> **Written task**
Rescale the data below: reproduce every line, requests included, but multiply each coordinate in the answers by 2.1 and round it to a whole number, with halves rounded up. Leave the pictures out.

───── Data for this task

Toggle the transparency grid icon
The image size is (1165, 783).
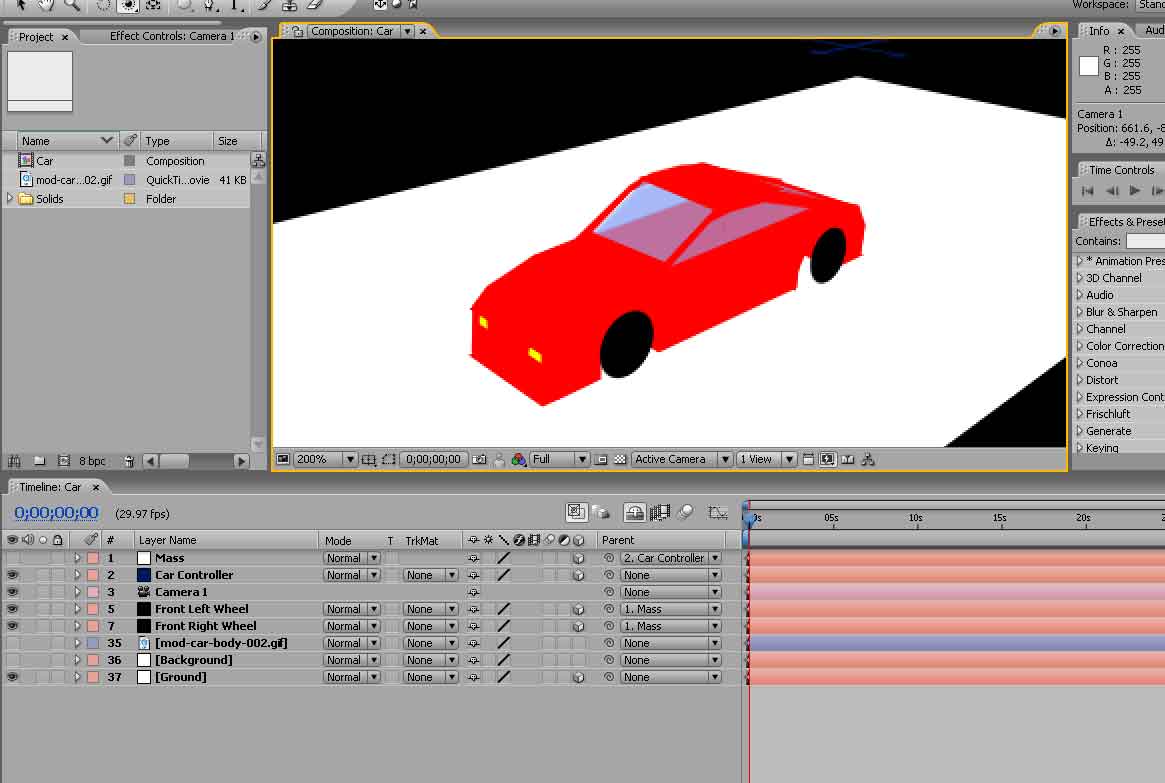(x=620, y=460)

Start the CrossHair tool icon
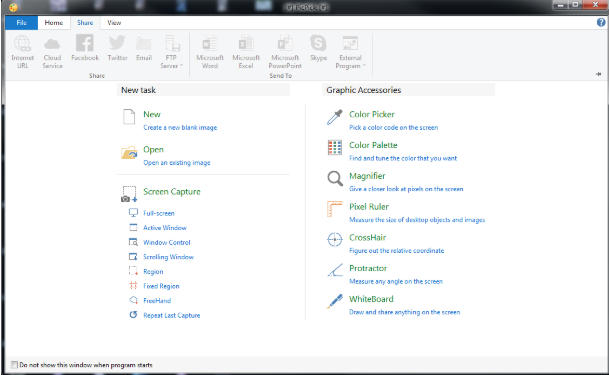pyautogui.click(x=334, y=240)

──────────

> **Reply**
Toggle the transparency grid icon
The image size is (1165, 783).
(x=1302, y=966)

Start the CrossHair tool icon
pyautogui.click(x=701, y=504)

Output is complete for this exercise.